Is Pump Pain Canada's Gain?
- First Posted: May 12 2011 14:12 PM
- Updated: about 3 hours ago
Gas prices have hit near-record highs across the country. Cue the pitchforks, torches, and posturing politicians.
Industry Minister Tony Clement will call oil executives to special parliamentary committee meetings to explain why gas prices have skyrocketed in recent weeks. Mark Bonokoski of the Sun chain stirs up some populist rage by blaming just about everybody – Big Oil, environmentalists, the government, and especially commodity speculators – for the hikes. “An oil rig burps air in some far off sheikdom and these commodity speculators immediately panic, the markets go into a frenzy, and the price of gas skyrockets,” he says, noting that lower-income Canadians bear the brunt of rising inflation due to increases at the pump. “Arguing high commodity prices are good for the economy when the price of food is stretching budgets to the limit is an argument that has a short self life for the average Canadian.”
Meanwhile, Stephen Gordon of The Globe and Mail's Economy Lab argues just that – because Canada's a primary resource-dependent country, the pains felt at the gas pump are mitigated by the overall benefit to the economy when one of our chief exports is so valuable.
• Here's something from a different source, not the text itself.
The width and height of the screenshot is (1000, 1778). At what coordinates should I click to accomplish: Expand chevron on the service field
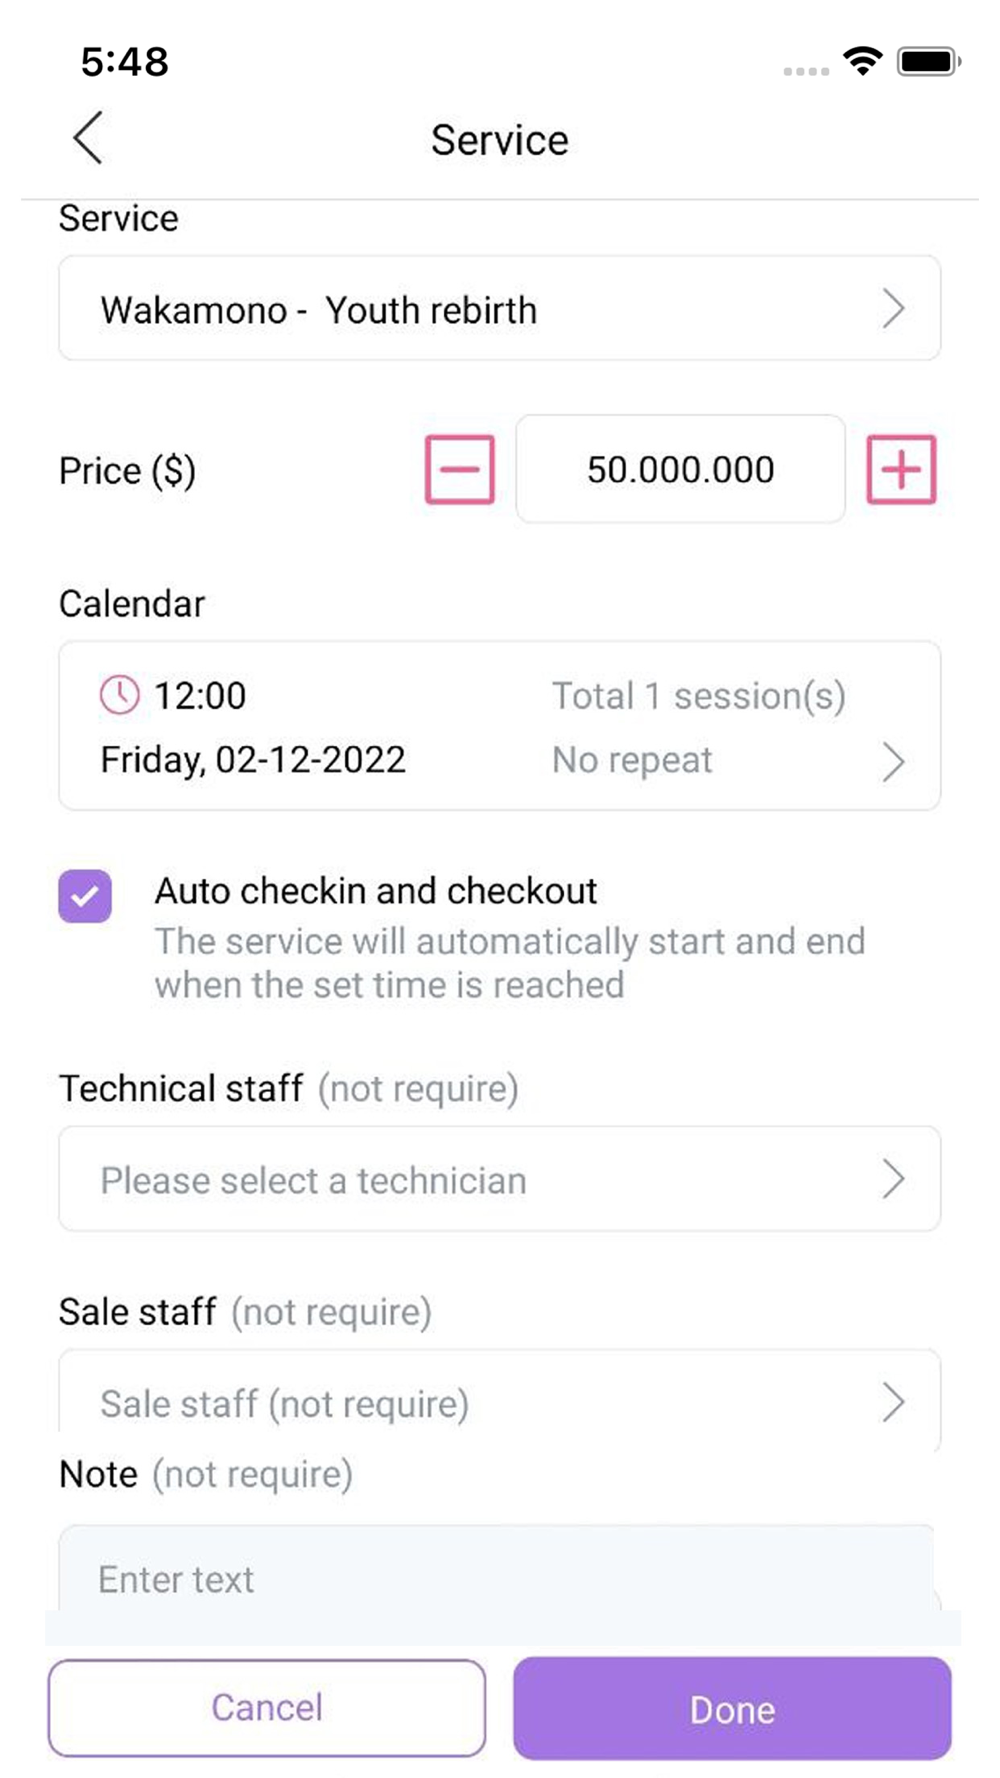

While gasoline has gone up, “the prices of other goods have fallen, most notably imported goods that have been made cheaper by an appreciating Canadian dollar. The overall net effect on Canadians’ buying power is positive.” A much bigger concern, says Gordon, are families whose incomes are too low to be able to absorb these shocks.
And in a column that should be read by anyone complaining about $1.40/litre gas, the Toronto Star's David Olive dispels the belief, however prevalent it may be, that high gas prices are part of an oil industry conspiriacy. When prices inch up a few cents, “Demand plummets and the cash registers go silent ... In order not to scare business away, filling stations pare their own profit margin or operate at a loss to keep the selling price as low as possible.” In essence, refineries and gas stations feel the pinch even more so than people's pocketbooks. And when the National Post praises a Toronto Star column, there must be some truth to it.